Replaceable codons are enriched for codons that end by A (71% of the replaceable codons, but only 27% of the non-replaceable and 14% of the non-fragile). Moreover, fragility strongly depends on wobble position in species that utilize the standard genetic code (P = 0.03; χ2 independence test). Therefore, we wanted to test whether their spatial patterns are a simple reflection of the content of their wobble position. Similar to what we did for codon efficiency, we subdivided the replaceable, non-replaceable and non-fragile codons according to the content of their wobble position into A- (Fig 7; S4 and S5 Tables), T-, C-, and G-ending codons (S12–S14 Figs; S4 and S5 Tables), and tested whether fragility affects the distribution of the RSCA values (S8 and S9 Tables). The results demonstrate that replaceable, non-replaceable, and non-fragile codons ending by A behave similarly irrespective to their fragility, and that the distribution of RSCA values is independent on the fragility of the codon. Exceptions include some prokaryotes, especially AT-rich ones, that show weak under-representation of non-replaceable ending by A at the last 5–10 codons. Hence we conclude that it is the content of the wobble position of the codon, and not its fragility, that determines the spatial CUB pattern near the gene end.

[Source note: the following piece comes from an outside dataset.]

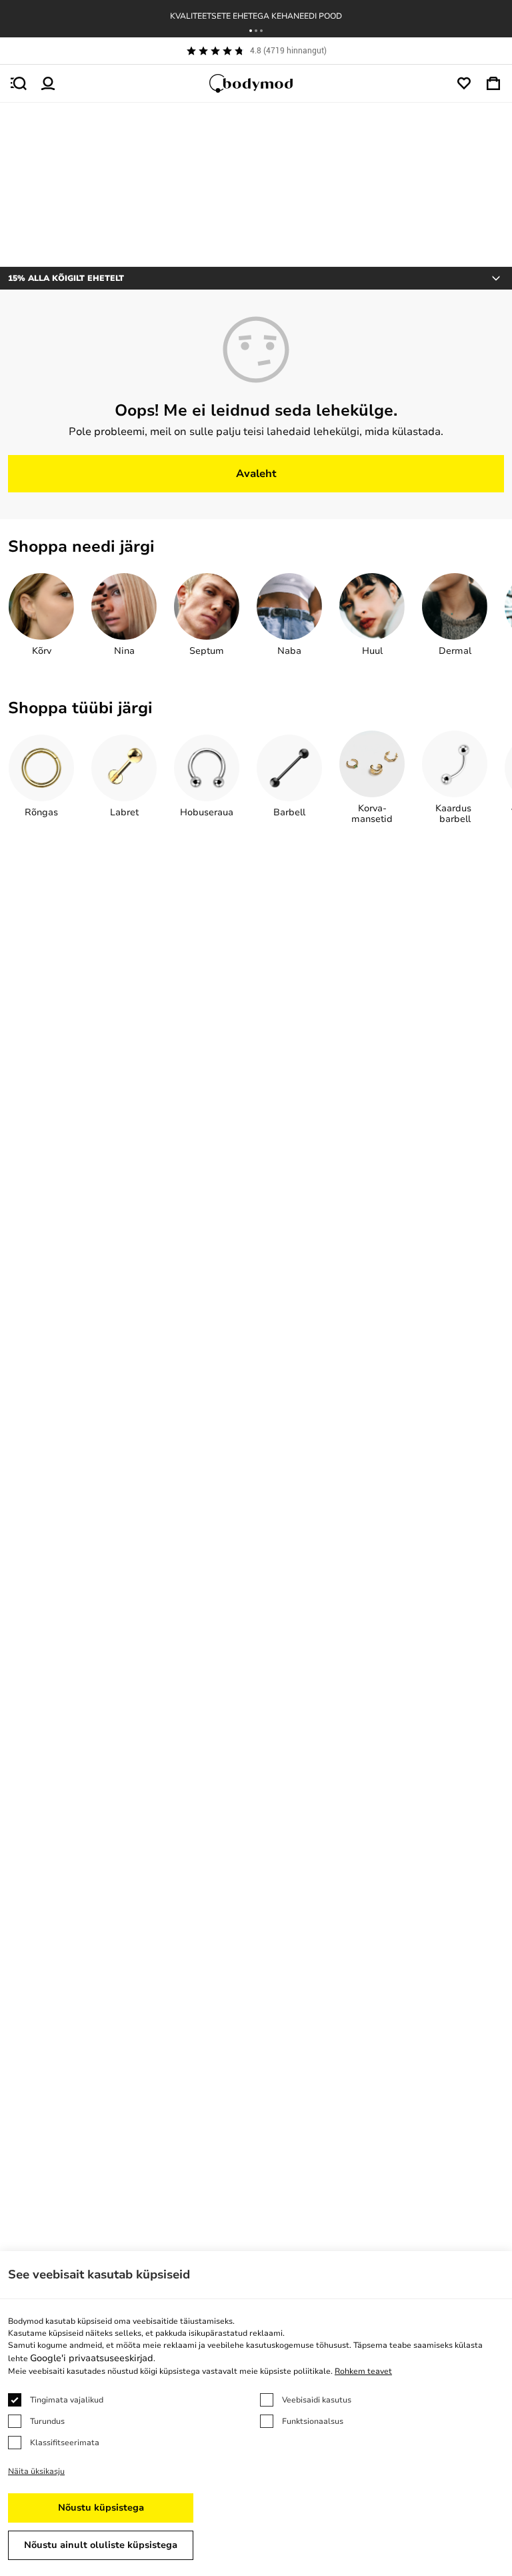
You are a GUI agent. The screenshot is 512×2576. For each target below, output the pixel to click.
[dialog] (256, 2413)
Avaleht (256, 473)
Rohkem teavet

A-ending codons are associated with less stable mRNA folding at the gene 3’-end
Next, we wanted to test if the universal over-representation of A-ending codons at the 3’-end lower secondary RNA structures stability compared to what is expected from the general codon bias. To this end, we used RNAfold to compute minimum free energy (MFE) at the last 15 codons (observed MFE), and then replaced codons that end by A with the most frequently used codon for the corresponding amino acid in that species. If that codon also ends by A, we did not replace it. We computed the folding energy of the new sequence after replacing the last 15 codons (expected MFE). The results show (S10 Table) that in all species, the expected MFE was significantly lower than the observed MFE, indicating that the observed secondary structures at the 3’-end are less stable than the secondary structures expected from the general codon bias. These results suggest that the universal preference of A-ending codons at the 3’-end has a direct effect on lowering the stability of mRNA folding at that region.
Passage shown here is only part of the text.